- **What the task asks**
Pick out every line in the rows below that contains the word "size", and copy each one.
--- Start Material shown ---
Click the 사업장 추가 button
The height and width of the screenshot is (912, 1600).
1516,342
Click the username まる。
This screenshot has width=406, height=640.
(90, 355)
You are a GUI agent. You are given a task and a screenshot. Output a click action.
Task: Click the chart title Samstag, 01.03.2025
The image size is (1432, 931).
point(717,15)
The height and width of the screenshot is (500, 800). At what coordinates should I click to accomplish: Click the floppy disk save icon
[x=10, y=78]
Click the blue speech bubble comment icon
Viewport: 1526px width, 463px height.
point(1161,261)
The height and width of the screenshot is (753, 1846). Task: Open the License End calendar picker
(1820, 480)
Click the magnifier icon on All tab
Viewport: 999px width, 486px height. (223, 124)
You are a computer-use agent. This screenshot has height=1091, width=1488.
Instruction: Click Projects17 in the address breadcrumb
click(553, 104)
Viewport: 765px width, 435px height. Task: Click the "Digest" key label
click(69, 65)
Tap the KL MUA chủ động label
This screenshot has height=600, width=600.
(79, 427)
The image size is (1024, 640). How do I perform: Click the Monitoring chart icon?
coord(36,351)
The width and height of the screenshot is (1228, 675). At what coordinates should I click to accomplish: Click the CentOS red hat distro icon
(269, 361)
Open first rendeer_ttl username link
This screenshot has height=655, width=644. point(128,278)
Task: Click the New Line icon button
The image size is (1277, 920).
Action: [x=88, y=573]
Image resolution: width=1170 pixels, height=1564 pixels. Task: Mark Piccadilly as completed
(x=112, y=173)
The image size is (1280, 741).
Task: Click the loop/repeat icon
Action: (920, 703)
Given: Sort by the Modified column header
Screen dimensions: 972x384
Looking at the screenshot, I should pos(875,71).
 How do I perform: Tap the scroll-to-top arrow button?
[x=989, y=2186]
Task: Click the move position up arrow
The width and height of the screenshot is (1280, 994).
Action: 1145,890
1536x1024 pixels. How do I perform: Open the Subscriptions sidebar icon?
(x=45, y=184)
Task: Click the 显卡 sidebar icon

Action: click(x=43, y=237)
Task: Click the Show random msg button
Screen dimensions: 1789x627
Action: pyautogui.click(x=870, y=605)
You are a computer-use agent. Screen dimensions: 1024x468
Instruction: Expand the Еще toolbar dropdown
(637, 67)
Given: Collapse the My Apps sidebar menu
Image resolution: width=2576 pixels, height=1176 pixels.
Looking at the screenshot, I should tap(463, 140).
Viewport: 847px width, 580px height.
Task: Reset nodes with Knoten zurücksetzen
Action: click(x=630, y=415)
--- End Material shown ---
- **Answer for the task**
The image size is (1432, 931).
The image size is (1024, 640). How do I perform: Click the Monitoring chart icon?
The image size is (1277, 920).
The image size is (1280, 741).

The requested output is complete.